Your task
Please return every line from the entries that has the string "agent" in it.
____________________
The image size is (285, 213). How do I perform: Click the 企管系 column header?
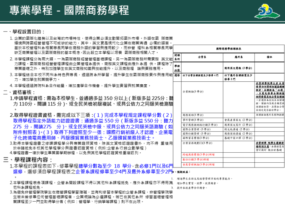[x=202, y=58]
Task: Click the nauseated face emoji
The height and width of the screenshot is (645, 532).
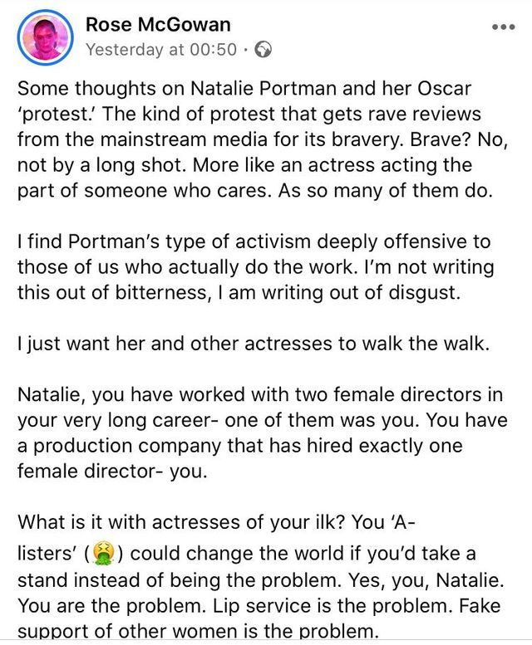Action: click(x=103, y=554)
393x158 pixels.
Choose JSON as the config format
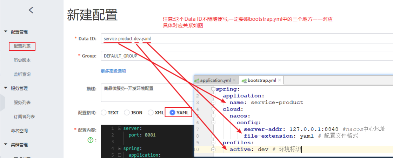point(127,113)
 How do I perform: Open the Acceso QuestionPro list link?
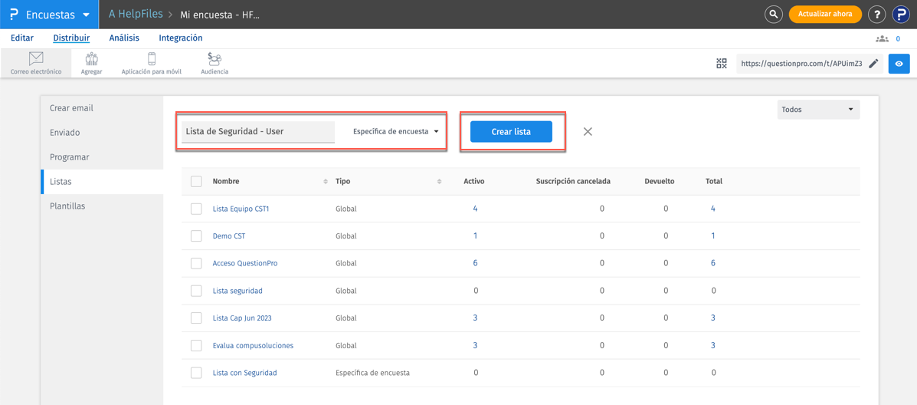point(245,263)
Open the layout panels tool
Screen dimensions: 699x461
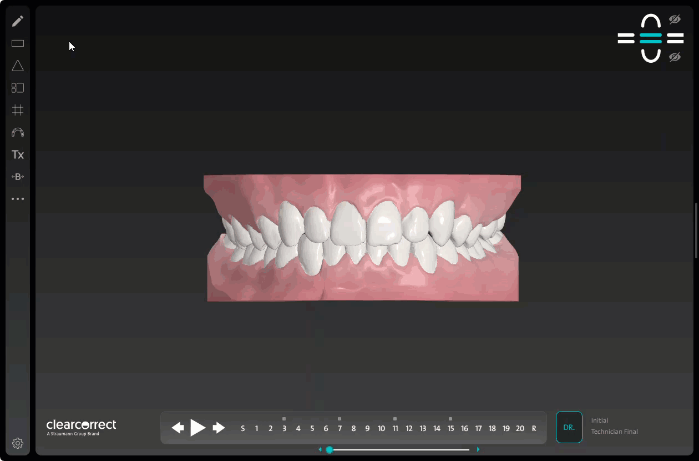tap(17, 87)
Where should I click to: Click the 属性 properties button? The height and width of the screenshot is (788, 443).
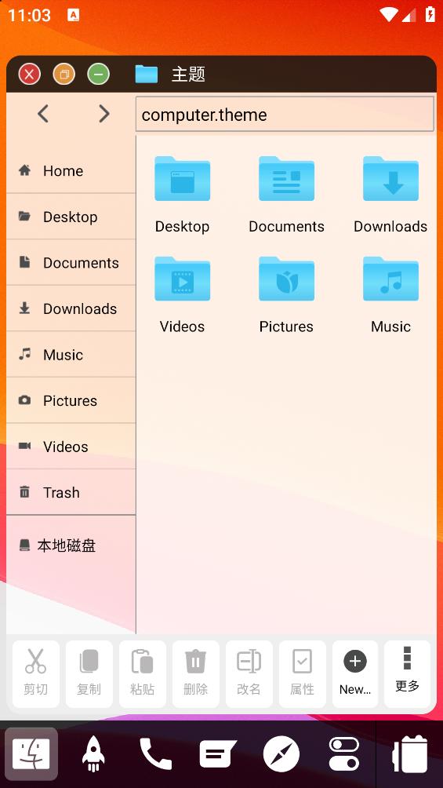[302, 674]
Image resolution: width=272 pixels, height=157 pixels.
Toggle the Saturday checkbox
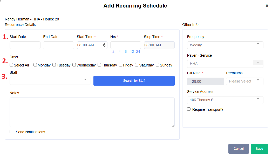click(137, 65)
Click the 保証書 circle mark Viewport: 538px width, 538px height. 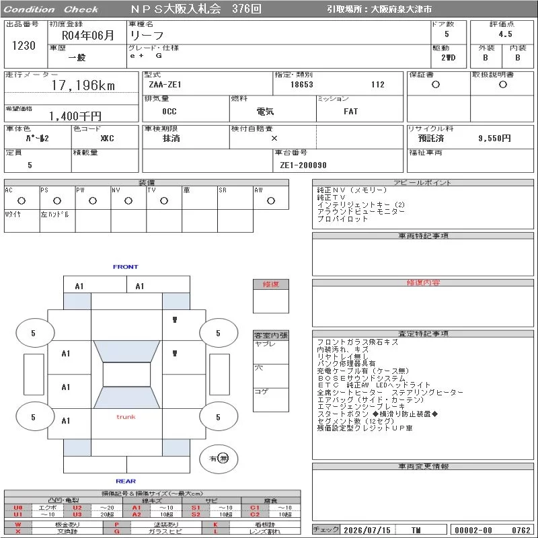(x=436, y=85)
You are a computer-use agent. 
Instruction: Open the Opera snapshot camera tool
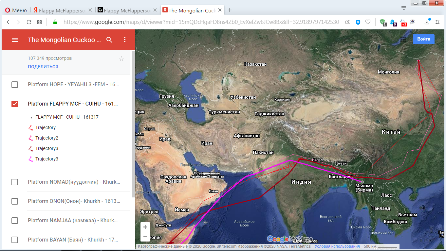click(348, 22)
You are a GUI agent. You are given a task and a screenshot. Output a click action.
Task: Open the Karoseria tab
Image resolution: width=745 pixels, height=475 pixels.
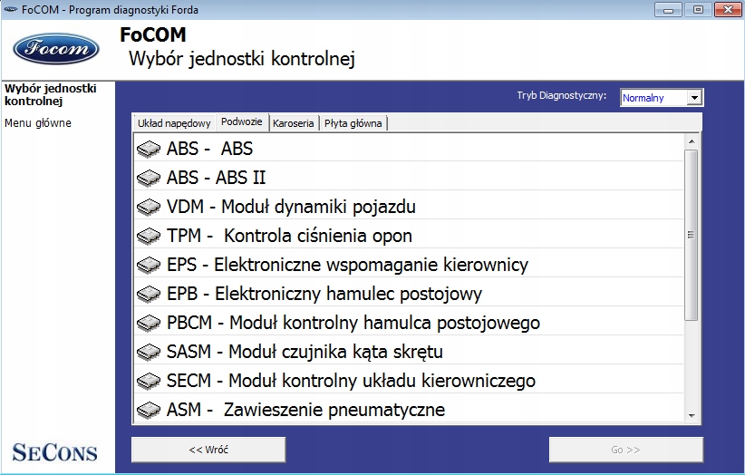tap(293, 123)
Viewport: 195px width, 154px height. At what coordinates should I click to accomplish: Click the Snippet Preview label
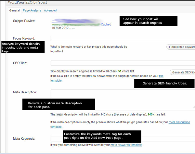24,21
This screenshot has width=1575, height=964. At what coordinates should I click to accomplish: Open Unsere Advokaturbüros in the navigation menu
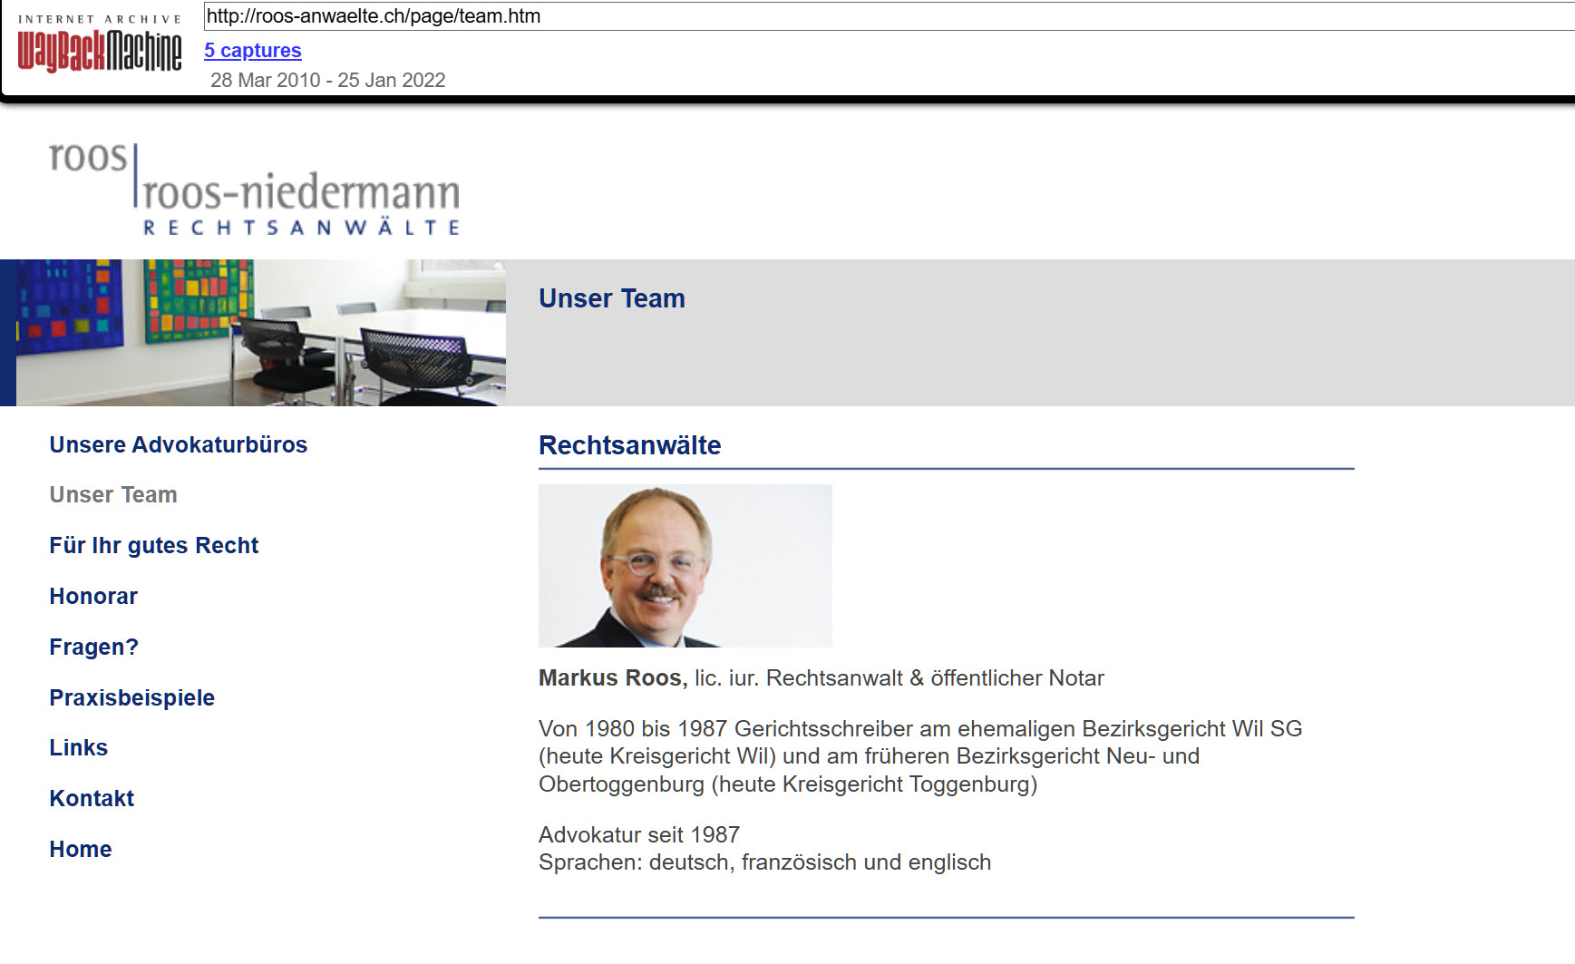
____________________
Answer for this exercise
You are a computer-use agent. 
You are a GUI agent. You are given a task and a screenshot. Output a click action.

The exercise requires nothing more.